» **What is expected**: An exact repetition of the records is required. Leave nothing out.

Saved data entries
============
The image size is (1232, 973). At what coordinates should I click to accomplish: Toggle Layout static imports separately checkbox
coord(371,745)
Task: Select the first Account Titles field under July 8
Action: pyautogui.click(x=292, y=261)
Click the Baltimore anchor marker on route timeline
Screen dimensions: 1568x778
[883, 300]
============
» **Written solution**:
The image size is (1232, 973). At what coordinates should I click to accomplish: Toggle Layout static imports separately checkbox
coord(371,745)
Task: Select the first Account Titles field under July 8
Action: pyautogui.click(x=292, y=261)
Click the Baltimore anchor marker on route timeline
Screen dimensions: 1568x778
[883, 300]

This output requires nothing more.